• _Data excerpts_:
++++++++

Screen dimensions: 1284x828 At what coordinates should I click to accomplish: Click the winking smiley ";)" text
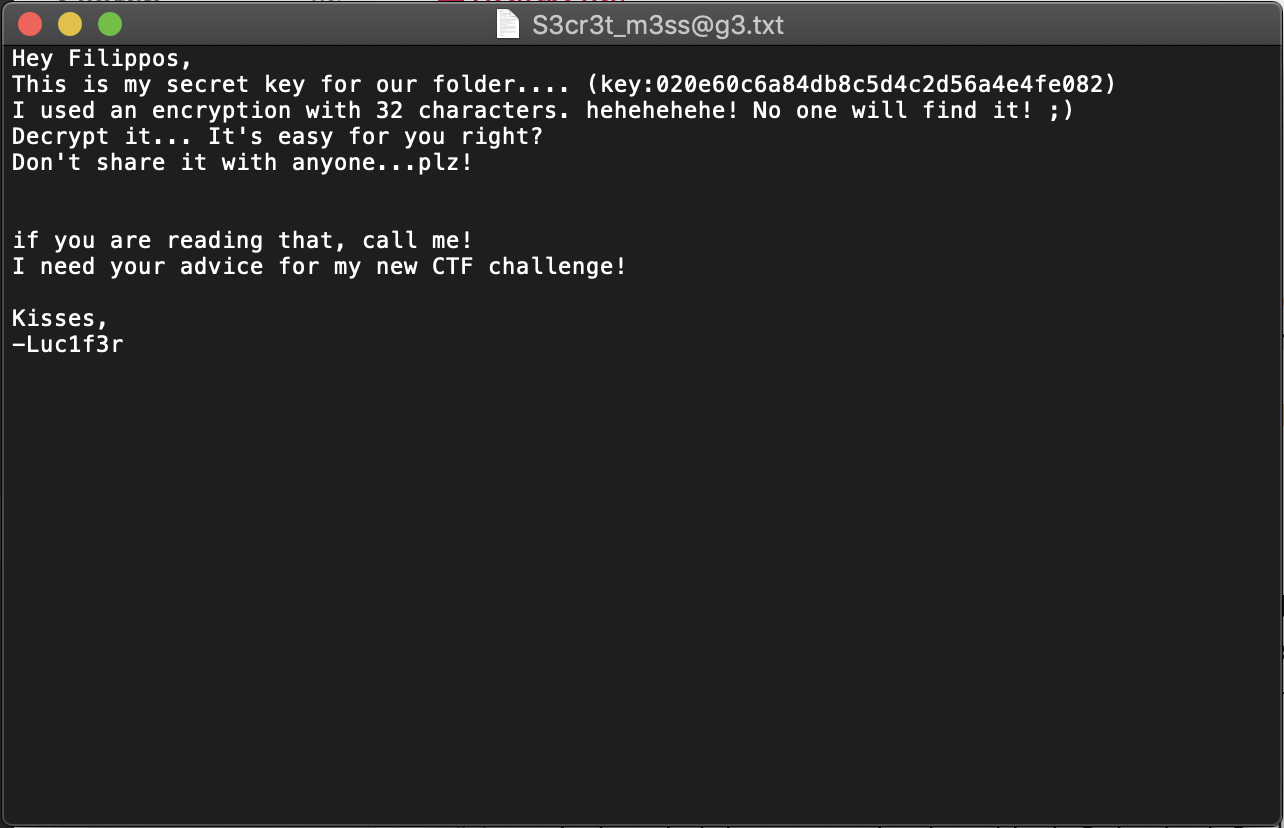click(1060, 111)
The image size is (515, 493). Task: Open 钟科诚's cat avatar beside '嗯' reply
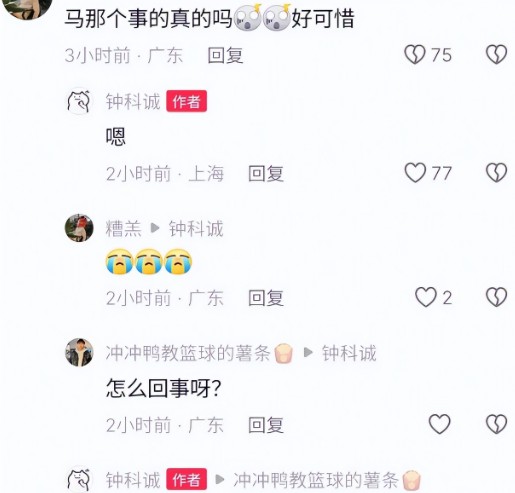(79, 101)
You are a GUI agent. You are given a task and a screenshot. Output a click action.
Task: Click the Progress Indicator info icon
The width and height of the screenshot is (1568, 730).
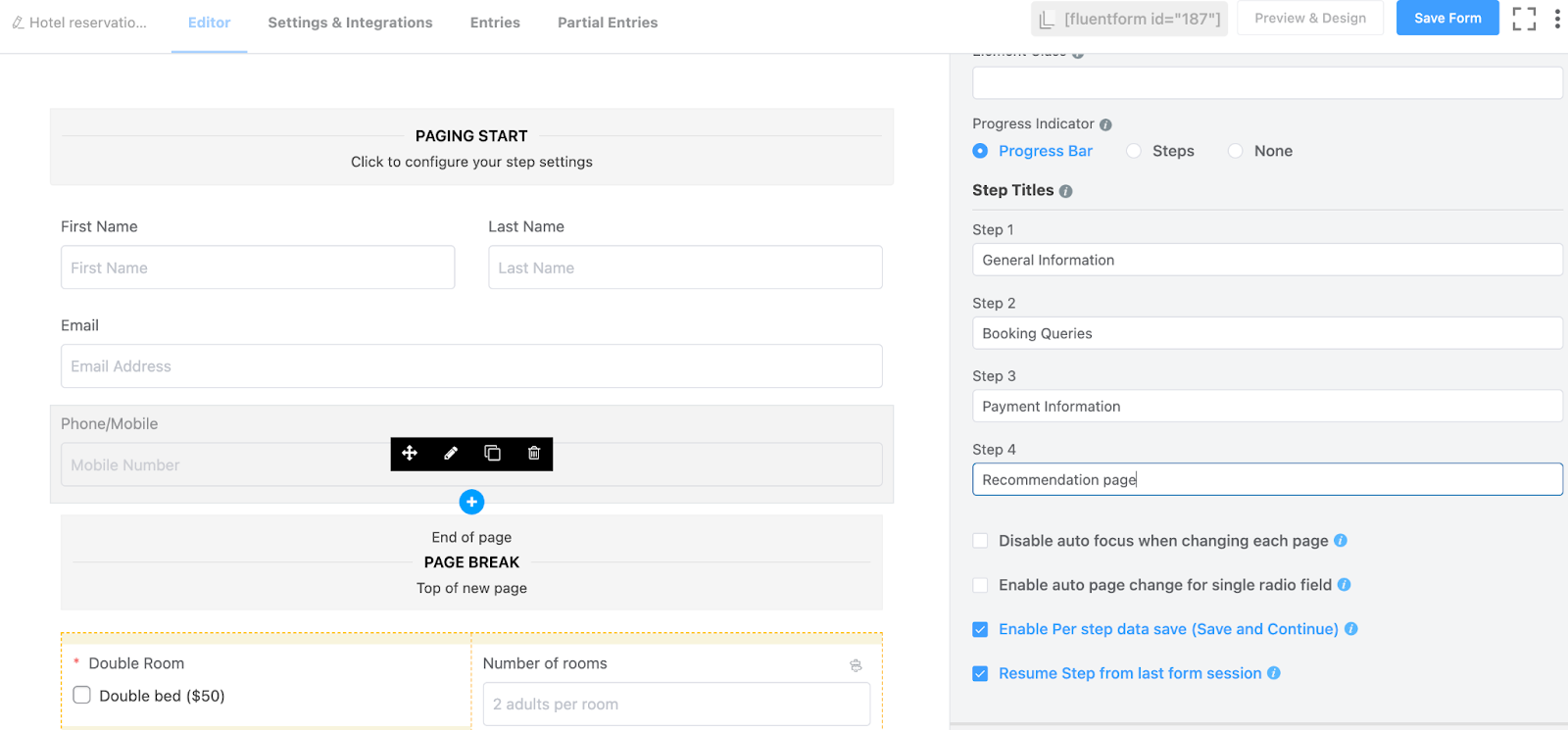pyautogui.click(x=1105, y=124)
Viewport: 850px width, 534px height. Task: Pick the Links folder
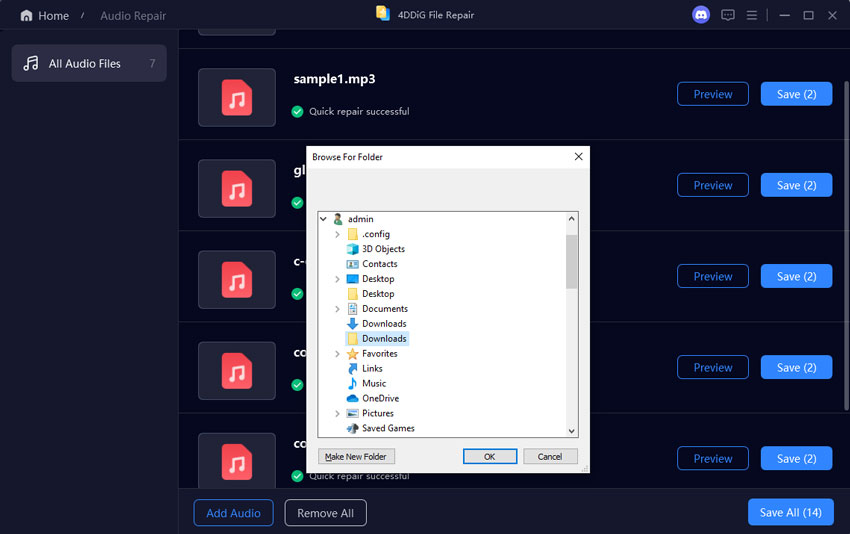tap(372, 368)
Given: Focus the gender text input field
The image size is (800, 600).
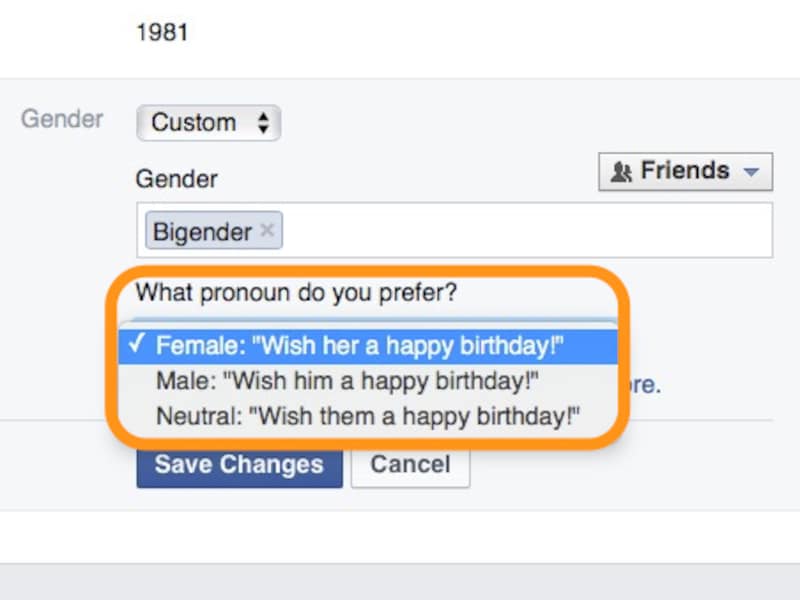Looking at the screenshot, I should (520, 231).
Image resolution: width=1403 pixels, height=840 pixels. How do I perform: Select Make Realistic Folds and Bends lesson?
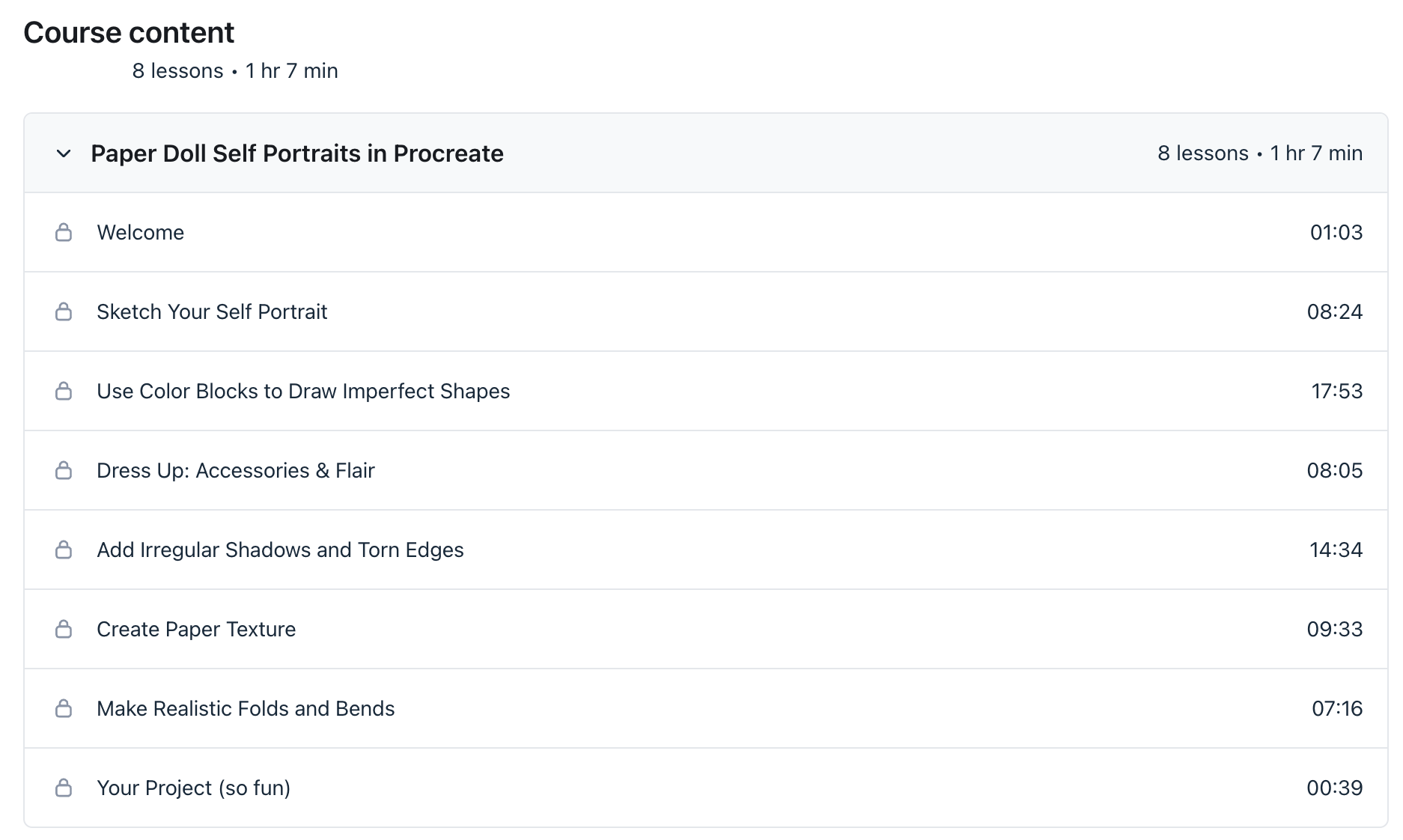(x=706, y=708)
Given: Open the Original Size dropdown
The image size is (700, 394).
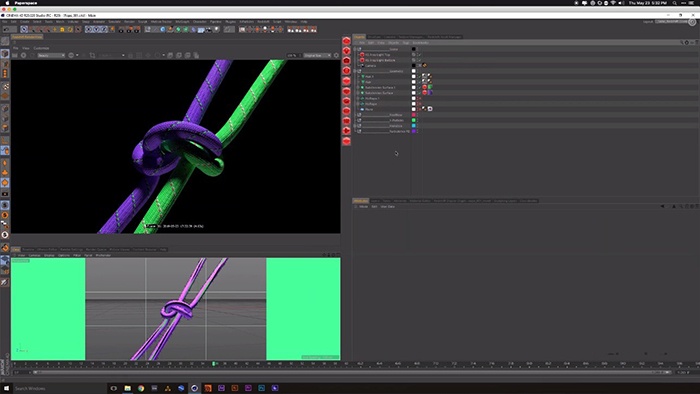Looking at the screenshot, I should tap(317, 55).
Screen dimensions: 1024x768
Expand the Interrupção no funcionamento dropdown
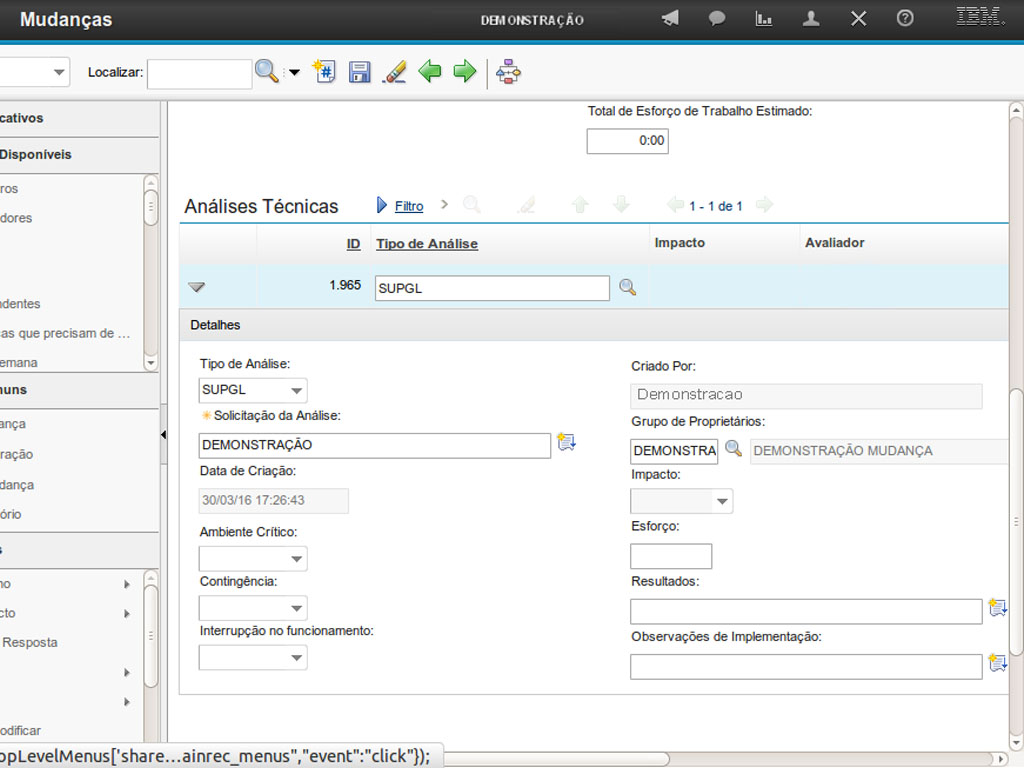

++++++++

• _Task description_: Please print the entries exactly as they stand. Images are not part of the copy.

• _Answer to the exercise_:
Screen dimensions: 1284x828 At what coordinates should I click to accomplish: Click the winking smiley ";)" text
click(1060, 111)
The image size is (515, 493). Task: Open 钟科诚's cat avatar beside '嗯' reply
(79, 101)
You are a GUI agent. You are given a task and a screenshot. Output a click action.
Task: Click the Progress Indicator info icon
The width and height of the screenshot is (1568, 730).
pyautogui.click(x=1105, y=124)
Viewport: 850px width, 534px height. Task: Pick the Links folder
tap(372, 368)
Given: Focus the gender text input field
The image size is (800, 600).
Looking at the screenshot, I should (520, 231).
Image resolution: width=1403 pixels, height=840 pixels. How do I perform: Select Make Realistic Folds and Bends lesson?
(x=706, y=708)
Given: Open the Original Size dropdown
The image size is (700, 394).
Looking at the screenshot, I should tap(317, 55).
Screen dimensions: 1024x768
Expand the Interrupção no funcionamento dropdown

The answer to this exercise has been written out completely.